そのとき私は星加ルリコさん(RURIKO PLANNING代表)と徳本賀世子さん(トルチェジョーヌ代表)と飲んでいた。星加さん、徳本さんはともに会社の代表(社長)であり、神戸では知らぬ人がいないほどの「経営実力者」だ(徳本さんはその後イタリアへ渡った)。
その3人で飲んでいて、現代社会には荷を背負い過ぎ、責任を持たされ過ぎている人が多く、そんな状況を打破するための「カタルシス(浄化)」が要るね、ということになったのだった。
個人事業主や経営者、会社役員などといった「人の上に立つ役職にある人たち」は、日ごろ部下を指導したり教育をしたり、つまり評価を下す側の人だ。
だから場合によっては文句を言われたり、批判されたりもする。
しかしながら、そのことで悪態をついたり愚痴をこぼす相手もいない。
そういう人の心の隙間を埋めるようなことを、真剣に遊びながらでも行うことには価値があり、意味があるのではないか――
そういう趣旨だったと思う。
言うまでもなく、1971(昭和46)年に大ヒットした小柳ルミ子の「わたしの城下町」(作詞:安井かずみ、作曲:平尾昌晃)をもじったものである。
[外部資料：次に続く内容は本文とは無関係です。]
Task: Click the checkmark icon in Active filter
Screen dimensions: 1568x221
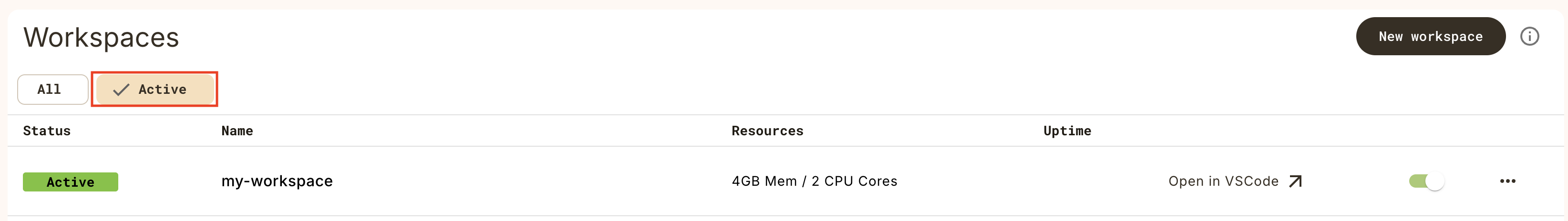Action: pos(121,90)
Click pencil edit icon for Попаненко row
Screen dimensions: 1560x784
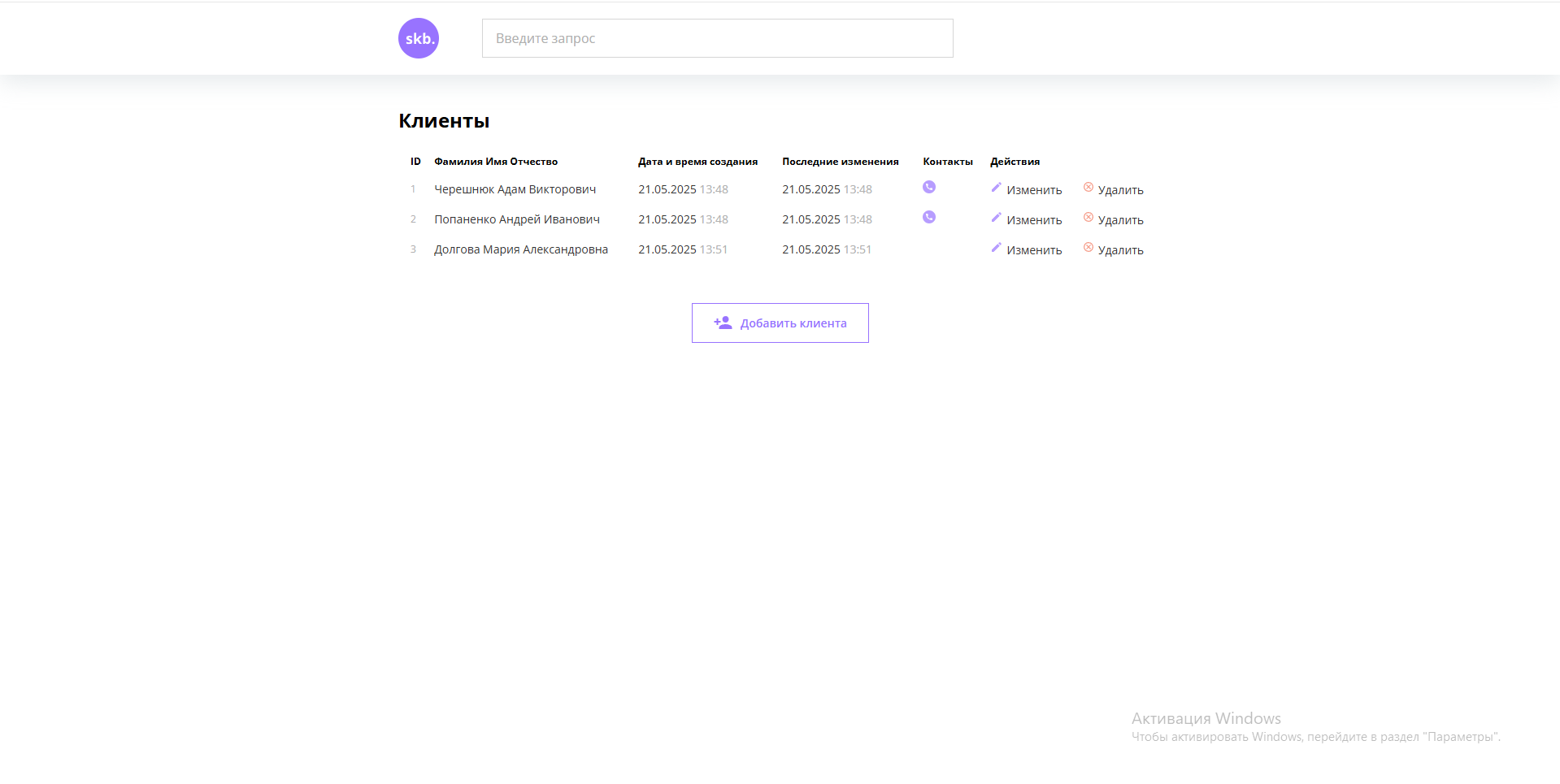pos(996,218)
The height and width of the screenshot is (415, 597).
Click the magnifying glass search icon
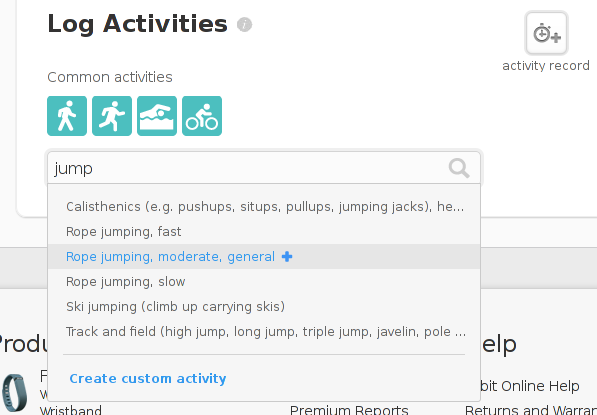point(459,168)
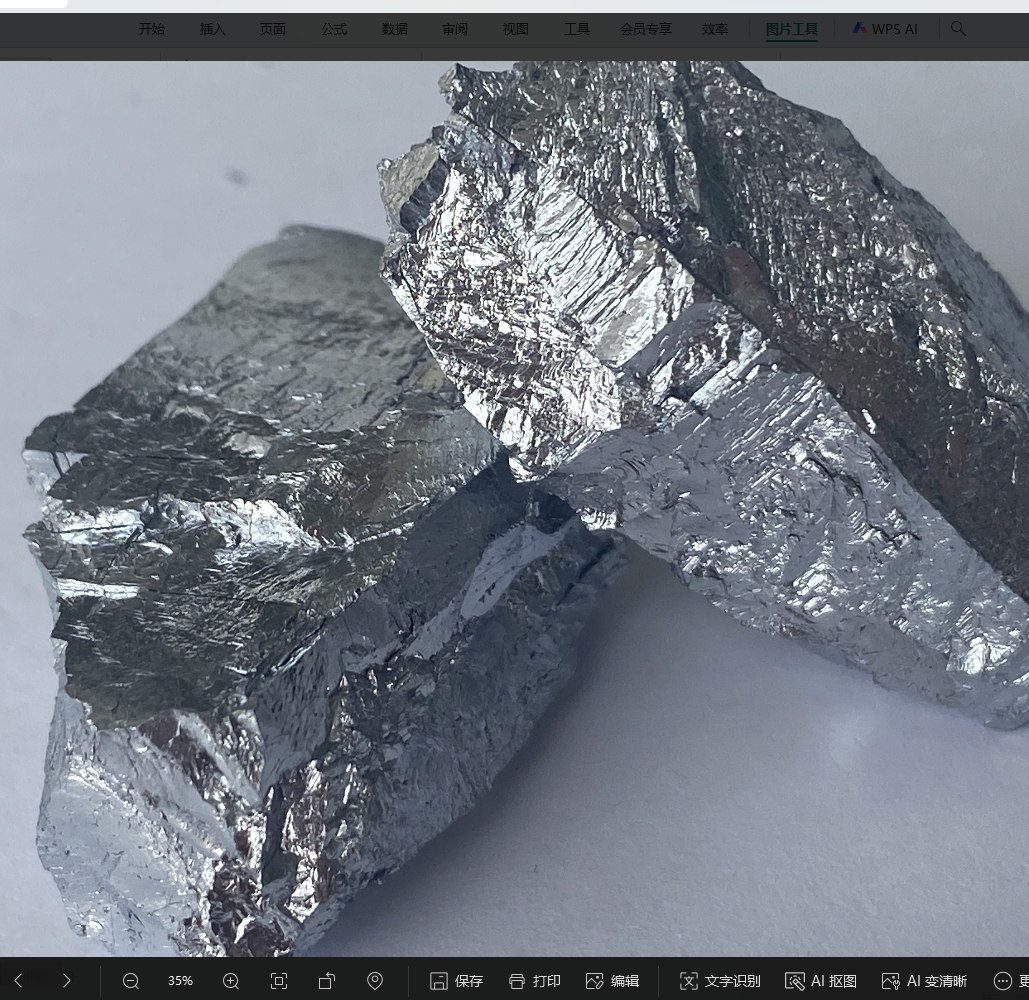Select the 图片工具 tab
The image size is (1029, 1000).
(x=792, y=29)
これがウケて、レディが悩みを聞く一夜限りの場「説教スナック わたしの浄化待ち」を作ってみようということになった。いわば、大人の悩みを「浄化」する舞台装置として、「叱る」、「説教する」、「託宣する」という形式の一夜限りの酒場型アートパフォーマンス催事である。
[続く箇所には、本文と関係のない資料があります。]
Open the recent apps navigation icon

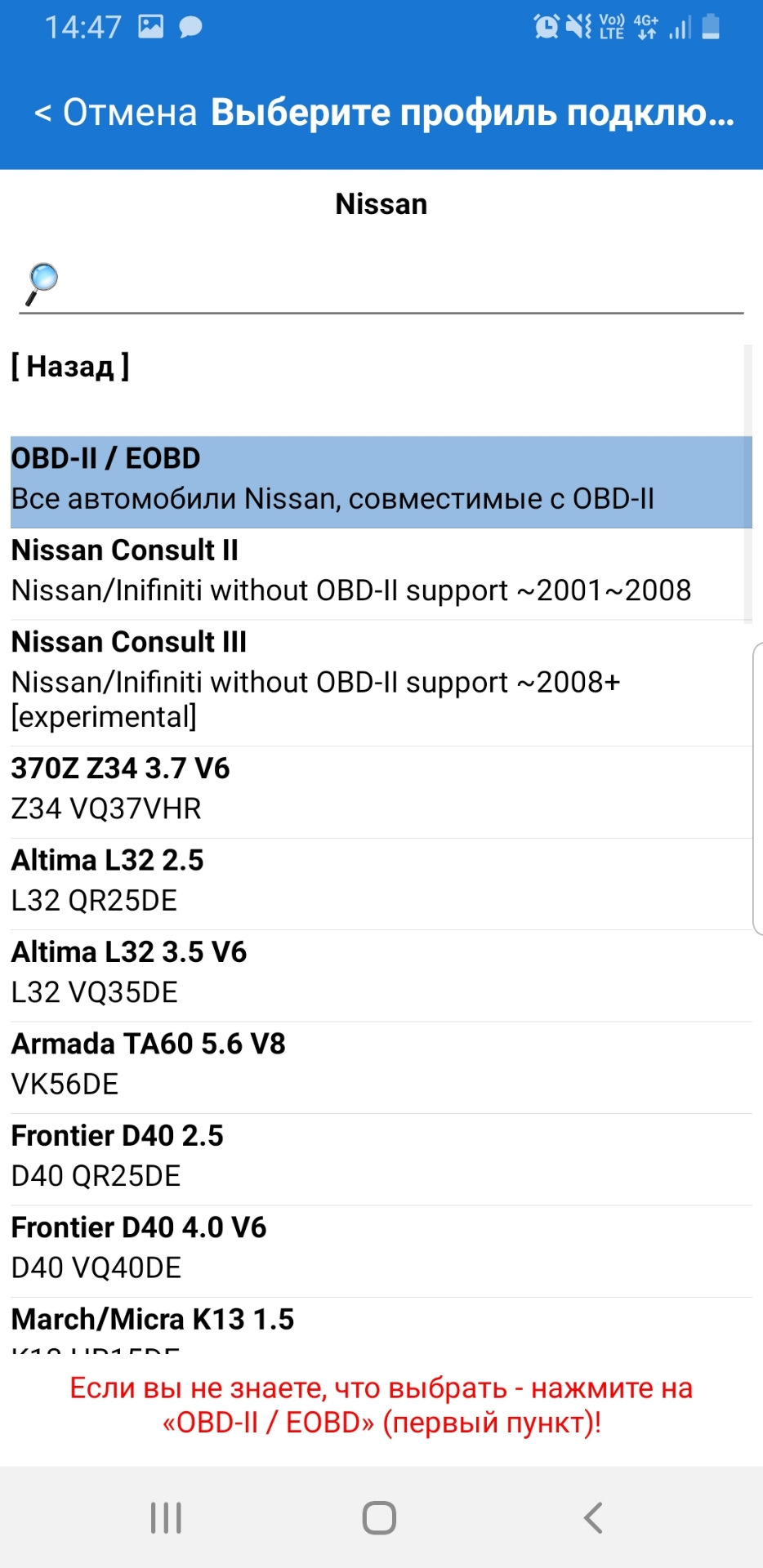pyautogui.click(x=166, y=1517)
流れ上、私が「チーパン」(ほぼマスターのようなもの)となり、星加さんと徳本さんが昭和の歌謡スターの「ママ」に扮して行う「説教スナック わたしの浄化待ち」が、こうしてスタートした。
第1回目は2014年に神戸で開催され、以降断続的に神戸で何度か開催された。2016年には「神戸別品博覧会」という、神戸を舞台にしたNHK朝ドラ「べっぴんさん」を盛り上げる企業の催事場でも開催された。
当時参加した男性経営者は「家族の悩みを打ち明けたが、『すべてを捨ててイタリアに行け』という責任を負わない助言に、逆にさっぱりした」と笑顔で話した。同じく女性デザイナーは「あるがままの自分で良いのだと心が軽くなった」という感想を残してくれた。